[Stored records]
******************************

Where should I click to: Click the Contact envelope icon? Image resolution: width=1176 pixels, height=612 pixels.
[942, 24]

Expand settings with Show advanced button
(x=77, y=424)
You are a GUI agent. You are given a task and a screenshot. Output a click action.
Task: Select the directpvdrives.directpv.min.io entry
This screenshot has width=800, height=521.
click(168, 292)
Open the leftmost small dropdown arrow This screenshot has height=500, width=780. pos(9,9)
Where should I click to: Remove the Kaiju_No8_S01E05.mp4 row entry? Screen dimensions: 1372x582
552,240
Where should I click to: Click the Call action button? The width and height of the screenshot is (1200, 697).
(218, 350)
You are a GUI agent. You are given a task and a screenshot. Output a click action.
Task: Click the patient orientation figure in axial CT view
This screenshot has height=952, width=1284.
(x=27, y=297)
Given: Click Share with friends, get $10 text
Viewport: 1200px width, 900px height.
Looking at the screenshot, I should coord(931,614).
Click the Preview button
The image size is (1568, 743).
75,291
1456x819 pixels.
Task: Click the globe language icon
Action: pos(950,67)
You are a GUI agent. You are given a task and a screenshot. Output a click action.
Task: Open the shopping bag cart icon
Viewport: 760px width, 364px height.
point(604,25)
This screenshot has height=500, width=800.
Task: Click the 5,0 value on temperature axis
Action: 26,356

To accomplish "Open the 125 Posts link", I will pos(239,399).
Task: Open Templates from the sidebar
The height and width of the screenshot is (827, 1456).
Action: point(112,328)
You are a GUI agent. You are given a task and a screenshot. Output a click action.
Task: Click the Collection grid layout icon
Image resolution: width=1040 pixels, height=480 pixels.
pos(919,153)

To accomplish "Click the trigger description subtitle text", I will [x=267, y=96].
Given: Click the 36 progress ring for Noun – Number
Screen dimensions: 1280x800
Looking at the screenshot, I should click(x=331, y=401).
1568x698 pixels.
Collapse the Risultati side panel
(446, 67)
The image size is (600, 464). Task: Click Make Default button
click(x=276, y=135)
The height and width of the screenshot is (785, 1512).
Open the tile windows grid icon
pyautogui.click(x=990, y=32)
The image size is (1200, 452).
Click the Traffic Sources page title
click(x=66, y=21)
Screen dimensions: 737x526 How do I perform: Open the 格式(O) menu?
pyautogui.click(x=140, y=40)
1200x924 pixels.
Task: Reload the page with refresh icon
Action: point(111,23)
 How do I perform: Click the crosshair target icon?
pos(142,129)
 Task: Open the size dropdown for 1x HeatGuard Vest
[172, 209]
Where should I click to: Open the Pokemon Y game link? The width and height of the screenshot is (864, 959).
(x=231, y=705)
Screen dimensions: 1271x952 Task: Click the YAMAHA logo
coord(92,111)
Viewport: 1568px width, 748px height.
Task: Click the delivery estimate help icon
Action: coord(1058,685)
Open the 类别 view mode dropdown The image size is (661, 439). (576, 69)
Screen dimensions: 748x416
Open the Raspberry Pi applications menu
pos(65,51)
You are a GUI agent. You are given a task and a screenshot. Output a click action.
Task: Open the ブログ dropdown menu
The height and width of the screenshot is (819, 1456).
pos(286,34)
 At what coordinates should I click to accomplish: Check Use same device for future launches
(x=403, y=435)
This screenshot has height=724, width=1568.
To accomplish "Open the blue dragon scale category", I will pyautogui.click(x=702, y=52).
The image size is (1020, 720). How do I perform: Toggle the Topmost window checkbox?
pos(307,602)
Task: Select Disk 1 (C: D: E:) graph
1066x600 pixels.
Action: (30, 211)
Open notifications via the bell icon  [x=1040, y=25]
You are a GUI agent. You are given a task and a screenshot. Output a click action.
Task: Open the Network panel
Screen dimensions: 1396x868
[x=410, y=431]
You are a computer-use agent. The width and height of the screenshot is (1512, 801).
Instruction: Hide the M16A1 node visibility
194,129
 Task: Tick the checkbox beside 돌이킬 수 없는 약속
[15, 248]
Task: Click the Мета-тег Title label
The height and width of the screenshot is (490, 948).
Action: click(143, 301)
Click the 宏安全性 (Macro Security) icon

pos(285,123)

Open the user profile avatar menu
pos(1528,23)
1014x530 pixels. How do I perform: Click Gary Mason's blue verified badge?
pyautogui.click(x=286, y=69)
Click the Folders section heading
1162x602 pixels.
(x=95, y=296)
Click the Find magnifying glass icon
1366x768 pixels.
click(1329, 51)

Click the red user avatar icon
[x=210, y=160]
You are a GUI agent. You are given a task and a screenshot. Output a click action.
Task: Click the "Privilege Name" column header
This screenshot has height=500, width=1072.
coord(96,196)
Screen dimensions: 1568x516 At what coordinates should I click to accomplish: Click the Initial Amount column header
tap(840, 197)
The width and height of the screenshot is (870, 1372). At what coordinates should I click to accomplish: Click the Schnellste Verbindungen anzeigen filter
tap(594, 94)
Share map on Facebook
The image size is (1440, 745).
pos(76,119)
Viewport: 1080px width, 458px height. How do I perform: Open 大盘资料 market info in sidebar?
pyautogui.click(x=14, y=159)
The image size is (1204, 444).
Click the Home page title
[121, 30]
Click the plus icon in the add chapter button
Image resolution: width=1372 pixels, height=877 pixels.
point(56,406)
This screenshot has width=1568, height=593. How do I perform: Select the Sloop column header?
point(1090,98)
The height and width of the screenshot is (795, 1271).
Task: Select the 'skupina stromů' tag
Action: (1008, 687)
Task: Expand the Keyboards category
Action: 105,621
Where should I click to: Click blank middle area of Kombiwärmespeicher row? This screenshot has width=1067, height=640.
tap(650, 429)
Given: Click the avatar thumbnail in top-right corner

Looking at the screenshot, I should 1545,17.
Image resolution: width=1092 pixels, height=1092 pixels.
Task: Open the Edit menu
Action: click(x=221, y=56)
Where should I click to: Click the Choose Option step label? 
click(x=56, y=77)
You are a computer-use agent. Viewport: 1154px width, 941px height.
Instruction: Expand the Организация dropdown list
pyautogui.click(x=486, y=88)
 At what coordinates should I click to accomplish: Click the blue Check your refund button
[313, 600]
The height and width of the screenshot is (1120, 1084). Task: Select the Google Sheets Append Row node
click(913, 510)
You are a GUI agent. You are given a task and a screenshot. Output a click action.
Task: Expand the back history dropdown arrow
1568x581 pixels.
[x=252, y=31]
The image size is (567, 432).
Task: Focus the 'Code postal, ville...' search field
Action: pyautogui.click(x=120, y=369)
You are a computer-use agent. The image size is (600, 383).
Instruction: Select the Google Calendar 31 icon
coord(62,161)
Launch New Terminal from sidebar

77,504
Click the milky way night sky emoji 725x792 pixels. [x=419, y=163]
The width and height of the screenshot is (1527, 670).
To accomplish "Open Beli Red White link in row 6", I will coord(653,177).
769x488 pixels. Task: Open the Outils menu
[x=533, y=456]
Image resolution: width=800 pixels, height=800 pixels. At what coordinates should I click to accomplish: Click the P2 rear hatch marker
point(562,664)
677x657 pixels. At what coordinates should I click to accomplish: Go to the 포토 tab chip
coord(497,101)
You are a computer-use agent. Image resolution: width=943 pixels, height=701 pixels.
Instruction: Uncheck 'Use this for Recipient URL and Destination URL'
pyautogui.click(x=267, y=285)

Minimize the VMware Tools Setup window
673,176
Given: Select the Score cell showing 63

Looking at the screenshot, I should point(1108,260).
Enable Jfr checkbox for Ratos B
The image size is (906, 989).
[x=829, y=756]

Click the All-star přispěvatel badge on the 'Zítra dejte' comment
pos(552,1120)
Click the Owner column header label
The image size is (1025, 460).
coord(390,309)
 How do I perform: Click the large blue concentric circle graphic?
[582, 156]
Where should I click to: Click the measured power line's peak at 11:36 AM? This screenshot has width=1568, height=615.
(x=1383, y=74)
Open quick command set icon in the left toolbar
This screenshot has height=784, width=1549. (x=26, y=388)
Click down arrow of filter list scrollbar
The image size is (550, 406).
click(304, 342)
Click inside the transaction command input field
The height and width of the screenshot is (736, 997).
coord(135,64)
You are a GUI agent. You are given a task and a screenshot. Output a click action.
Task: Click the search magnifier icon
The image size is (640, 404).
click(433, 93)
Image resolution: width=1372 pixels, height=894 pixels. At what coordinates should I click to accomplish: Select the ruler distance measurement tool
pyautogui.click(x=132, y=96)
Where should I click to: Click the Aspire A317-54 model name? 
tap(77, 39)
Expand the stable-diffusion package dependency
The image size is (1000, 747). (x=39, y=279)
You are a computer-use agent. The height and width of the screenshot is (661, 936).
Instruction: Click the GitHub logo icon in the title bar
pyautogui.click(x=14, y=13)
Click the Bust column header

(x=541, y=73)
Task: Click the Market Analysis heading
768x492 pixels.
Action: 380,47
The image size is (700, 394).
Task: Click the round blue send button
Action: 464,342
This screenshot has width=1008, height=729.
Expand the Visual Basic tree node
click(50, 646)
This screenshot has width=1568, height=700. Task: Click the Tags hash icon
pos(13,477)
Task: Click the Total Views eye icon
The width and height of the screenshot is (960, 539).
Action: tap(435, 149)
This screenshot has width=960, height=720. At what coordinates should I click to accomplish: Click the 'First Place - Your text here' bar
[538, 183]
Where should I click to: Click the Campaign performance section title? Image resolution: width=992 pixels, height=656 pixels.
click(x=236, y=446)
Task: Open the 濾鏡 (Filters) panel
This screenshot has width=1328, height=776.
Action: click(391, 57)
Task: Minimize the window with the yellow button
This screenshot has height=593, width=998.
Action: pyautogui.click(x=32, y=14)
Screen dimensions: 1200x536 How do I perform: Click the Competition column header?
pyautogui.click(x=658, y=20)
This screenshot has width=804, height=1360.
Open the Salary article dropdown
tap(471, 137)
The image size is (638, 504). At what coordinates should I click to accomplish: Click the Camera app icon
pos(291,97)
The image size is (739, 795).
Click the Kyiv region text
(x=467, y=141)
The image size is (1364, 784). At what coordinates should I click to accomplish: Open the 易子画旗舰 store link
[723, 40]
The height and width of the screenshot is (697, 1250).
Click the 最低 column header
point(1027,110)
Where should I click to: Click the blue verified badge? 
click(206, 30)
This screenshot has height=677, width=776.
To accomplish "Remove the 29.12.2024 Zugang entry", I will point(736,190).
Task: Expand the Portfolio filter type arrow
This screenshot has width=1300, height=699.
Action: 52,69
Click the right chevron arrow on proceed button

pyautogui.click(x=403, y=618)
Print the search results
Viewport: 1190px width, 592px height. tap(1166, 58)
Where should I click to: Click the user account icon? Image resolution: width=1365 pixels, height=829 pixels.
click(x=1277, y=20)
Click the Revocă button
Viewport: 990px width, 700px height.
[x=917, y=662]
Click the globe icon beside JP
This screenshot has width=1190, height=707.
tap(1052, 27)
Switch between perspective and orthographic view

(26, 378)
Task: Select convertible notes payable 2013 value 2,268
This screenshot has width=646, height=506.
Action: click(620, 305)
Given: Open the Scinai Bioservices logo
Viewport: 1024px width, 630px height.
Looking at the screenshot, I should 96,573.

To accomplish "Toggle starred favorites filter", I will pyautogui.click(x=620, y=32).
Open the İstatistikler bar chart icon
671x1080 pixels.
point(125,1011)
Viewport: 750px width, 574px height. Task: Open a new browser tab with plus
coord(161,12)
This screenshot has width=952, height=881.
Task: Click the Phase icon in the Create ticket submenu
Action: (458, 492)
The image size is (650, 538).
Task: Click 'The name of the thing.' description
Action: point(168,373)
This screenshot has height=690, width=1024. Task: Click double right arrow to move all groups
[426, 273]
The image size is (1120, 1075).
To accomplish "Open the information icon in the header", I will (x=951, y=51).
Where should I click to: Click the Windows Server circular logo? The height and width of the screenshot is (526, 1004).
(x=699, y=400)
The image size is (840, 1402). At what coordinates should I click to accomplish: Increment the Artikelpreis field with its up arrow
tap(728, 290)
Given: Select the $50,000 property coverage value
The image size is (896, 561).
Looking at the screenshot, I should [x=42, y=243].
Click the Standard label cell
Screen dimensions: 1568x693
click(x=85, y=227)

******************************

## WORK ORDER
Begin at the line that has "Click the plus icon in the add chapter button" in the entries above; stop after the line that has "Task: Expand the back history dropdown arrow". Transcribe exactly those lines and no others.

## WRITTEN RESPONSE
Click the plus icon in the add chapter button
Image resolution: width=1372 pixels, height=877 pixels.
point(56,406)
This screenshot has width=1568, height=593. How do I perform: Select the Sloop column header?
point(1090,98)
The height and width of the screenshot is (795, 1271).
Task: Select the 'skupina stromů' tag
Action: (1008, 687)
Task: Expand the Keyboards category
Action: 105,621
Where should I click to: Click blank middle area of Kombiwärmespeicher row? This screenshot has width=1067, height=640.
tap(650, 429)
Given: Click the avatar thumbnail in top-right corner

Looking at the screenshot, I should 1545,17.
Image resolution: width=1092 pixels, height=1092 pixels.
Task: Open the Edit menu
Action: click(x=221, y=56)
Where should I click to: Click the Choose Option step label? 
click(x=56, y=77)
You are a computer-use agent. Viewport: 1154px width, 941px height.
Instruction: Expand the Организация dropdown list
pyautogui.click(x=486, y=88)
 At what coordinates should I click to accomplish: Click the blue Check your refund button
[313, 600]
The height and width of the screenshot is (1120, 1084). Task: Select the Google Sheets Append Row node
click(913, 510)
You are a GUI agent. You are given a task and a screenshot. Output a click action.
Task: Expand the back history dropdown arrow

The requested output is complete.